I did not invite her along, of course. By the time she approached me at the sfnwvleis, I was nearly done with the SiteLines: Art on Main tour, ready to ride my bicycle through the backwoods housing developments, past McMansions and renovated farmhouses, to catch the train back to Boston from Lowell. Unfortunately, I wasn’t going to be able to stick around until evening to catch Mosquito Cinema, a video presentation about movie-watching that is “based,” says the map’s caption, “on a series of interactions between the artist [Lee Mingwei], student participants, and spectators.” But I’d been in Andover since early afternoon, and a new segment of the Mingwei-motivated project will be showing each Saturday at 9 p.m. through September anyway.
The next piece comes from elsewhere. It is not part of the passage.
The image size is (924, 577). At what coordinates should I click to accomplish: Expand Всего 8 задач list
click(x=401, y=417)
The opening festivities had started with African drummer Wole Alade leading a troupe of student beat-keepers and dancers on a 20-minute burst of rhythmic rapture. I’d seen Adam Weinberg, director of the Addison Gallery of American Art, introduce some of the organizers of this town-gown collaboration, including Lawrence High School art teacher David Meehan (pony tail, warm style, and black leather jacket) and an unassuming man in men’s shop attire who might well have been Andover’s mayor. They had thanked just about everyone in Middlesex County for helping with the project—everyone from the staff of the Essex Art Center and Andover’s Memorial Hall Library to the hundreds of students from Doherty Middle School in Andover, Andover High School, and Greater Lawrence Technical School.
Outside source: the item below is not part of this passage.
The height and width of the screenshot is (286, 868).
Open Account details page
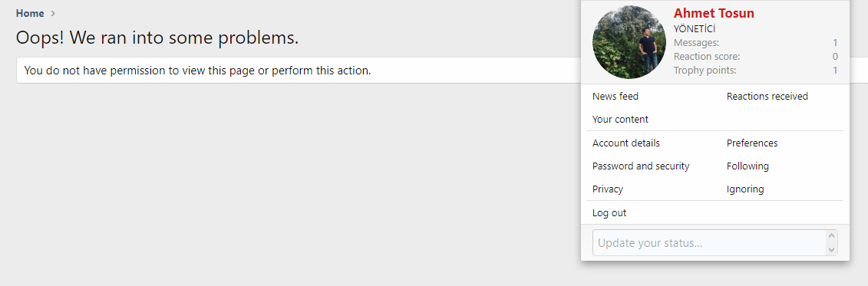tap(626, 143)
Then I’d heard Soul Kaliber, an a cappella “spoken-word” group, get completely down with poems for several voices about “truth, knowledge, power.” From there I’d joined the crowd behind bagpiper John Simeone up Main Street to the public library, first for a show of hip-hop dancing by 10 or 12 mocha-skinned young girls from Lawrence Ballet Academy—in blue jeans, spangled bandannas, and powder-blue t-shirts—looking a little too adorable to be believed; then inside the library for a look at photographer Abelardo Morell’s camera obscura demonstration, in a room that he told us is “the equivalent of being inside a camera,” with an inverted view of the scene outside projected from a pinhole in the outside wall onto the entire surface of the opposite wall.

A lot of the collaborative environmental artwork in SiteLines does warm the chilly atmosphere of Andover’s Main Street a little, especially when considered in light of the fact that several hundred students got to participate in the project. Downtown in front of the Old Town Hall, for example, there’s the quirky little observation deck that Jason Middlebrook erected with the help of Andover students and residents, whom he surveyed for ideas. From its railing you can overlook the busy sidewalk and street and read the illustrated plaques, like those found on similar decks in bog-side or ridge-top nature preserves. Can you identify the names and habits of various species found in this native habitat? Each seems tamer than the next. Squirrels with their nuts. Pigeons with their breadcrumbs. Homo sapiens with their CD collections and their SUVs.